§ **TRAVAIL À FAIRE**:
(a) Résumez en deux phrases le texte sur l'engagement des jeunes et le Service civique.
(b) Répondez aux questions suivantes à partir du texte sur l'engagement des jeunes et le Service civique.
(i) Par qui ces dispositifs sont-ils revendiqués de longue date ?
(ii) Quelles caractéristiques du Service civique en font un excellent support potentiel à diverses formes d'engagement ?
(iii) À quelles notions les jeunes se frottent-ils au cours de leur mission ?

§ **TEXTE SUPPORT**:
____

À trop institutionnaliser l’engagement, à oublier que l’engagement ne se décrète pas mais qu’il doit être soutenu dans la diversité et la liberté de ses formes, à risquer d’en faire un outil politique adoubant « bons » des « mauvais » engagements, l’effet contre-productif guette. Il serait dommage que la jeunesse se rebiffe finalement contre l’ensemble de ces dispositifs, pourtant revendiqués de longue date par les associations de jeunesse et d’éducation populaire. Peut-on s’engager sans chercher à sortir des sentiers battus ? Éternelle question que le Service civique ne résoudra pas…
Pourtant, la souplesse du Service Civique, sa dimension apolitique, offrait, et offre toujours, un excellent support potentiel à diverses formes d’engagements même les moins conventionnels. Et, si beaucoup de jeunes ne s’y engagent plus par fibre militante a priori, tous se frottent au cours de leur mission aux notions d’intérêt général, de citoyenneté… sonnant pour eux la fin du « moratoire politique »3 ?

____

§ **MATÉRIEL À ÉTUDIER**:
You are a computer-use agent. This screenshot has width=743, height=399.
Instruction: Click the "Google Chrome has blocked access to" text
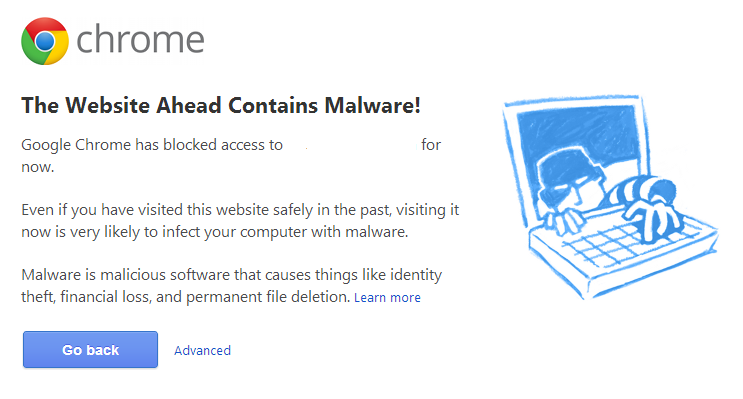click(x=152, y=145)
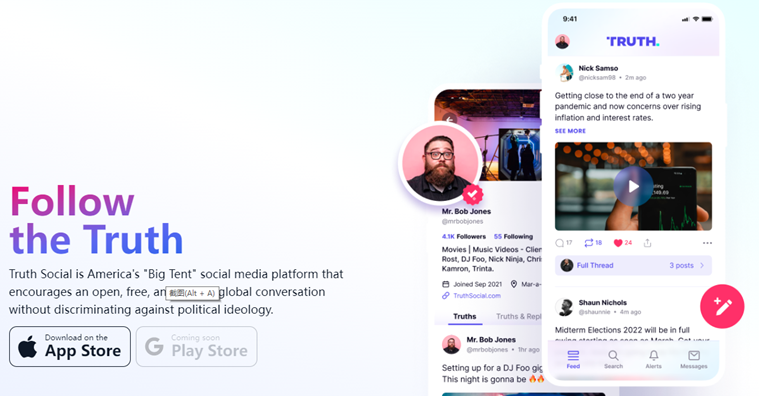Open Alerts bell in the bottom navigation
Viewport: 759px width, 396px height.
point(653,359)
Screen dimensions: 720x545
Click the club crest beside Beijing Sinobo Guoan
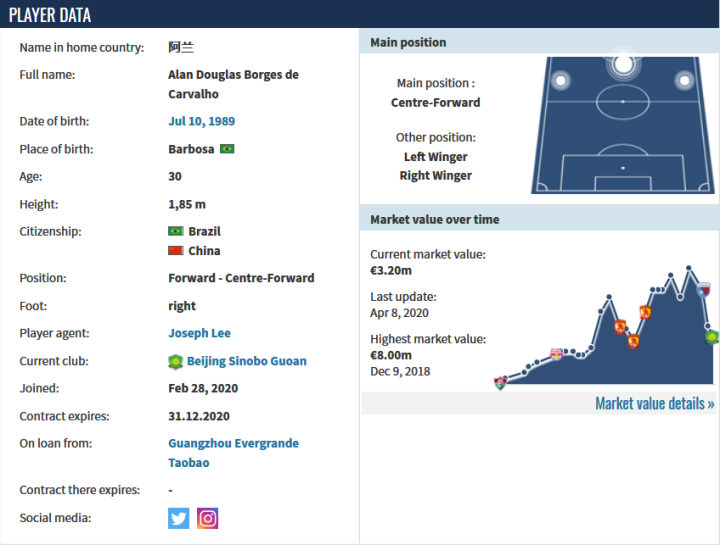pos(176,361)
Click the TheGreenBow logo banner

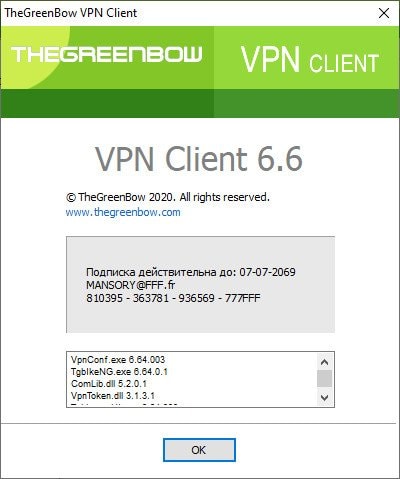pos(107,54)
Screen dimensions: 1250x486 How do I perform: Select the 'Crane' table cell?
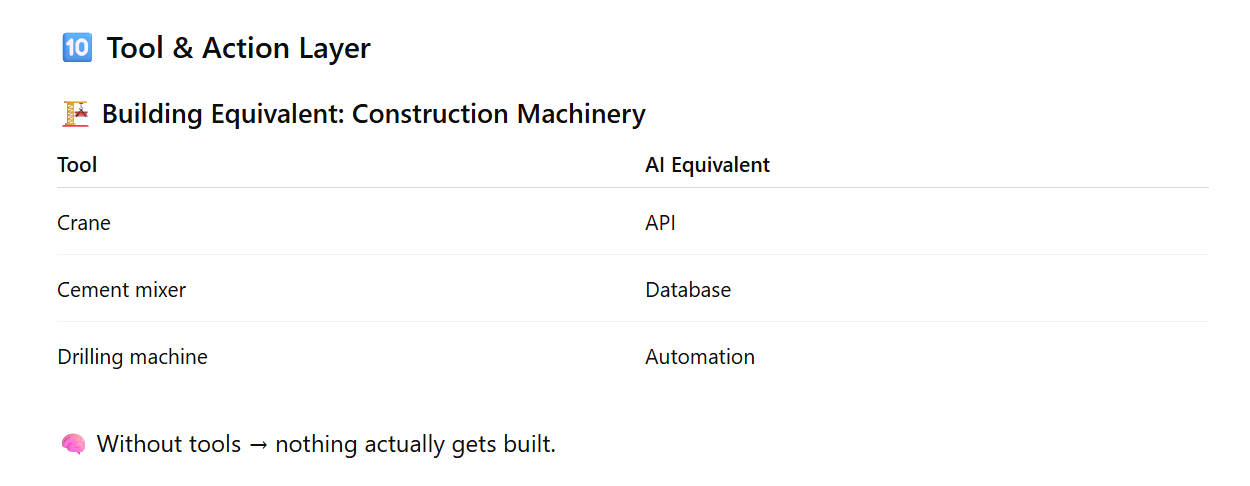tap(84, 223)
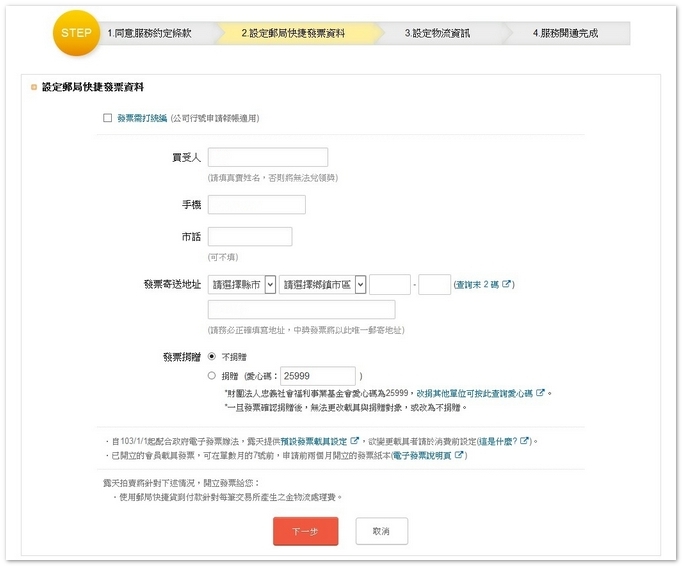Viewport: 682px width, 566px height.
Task: Click the orange STEP circle badge
Action: (x=76, y=33)
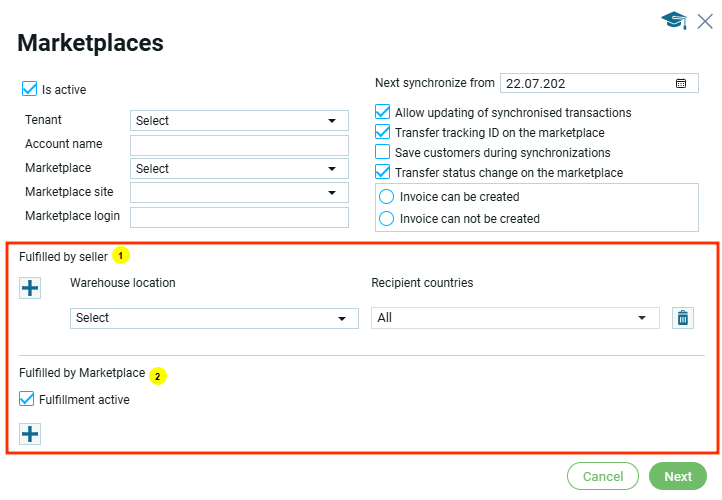Open the Warehouse location dropdown
Screen dimensions: 722x500
[x=214, y=318]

____

§ **CORRIGÉ DES EXERCICES**:
(a) Le texte avertit qu'à trop institutionnaliser l'engagement, au risque d'en faire un outil politique distinguant de « bons » et de « mauvais » engagements, on s'expose à un effet contre-productif qui pourrait amener la jeunesse à se rebiffer contre ces dispositifs. Il souligne toutefois que la souplesse et la dimension apolitique du Service civique en font un excellent support potentiel pour diverses formes d'engagement, et que tous les jeunes s'y frottent, au cours de leur mission, aux notions d'intérêt général et de citoyenneté.

(b)
(i) Par les associations de jeunesse et d'éducation populaire.
(ii) Sa souplesse et sa dimension apolitique.
(iii) Aux notions d'intérêt général et de citoyenneté.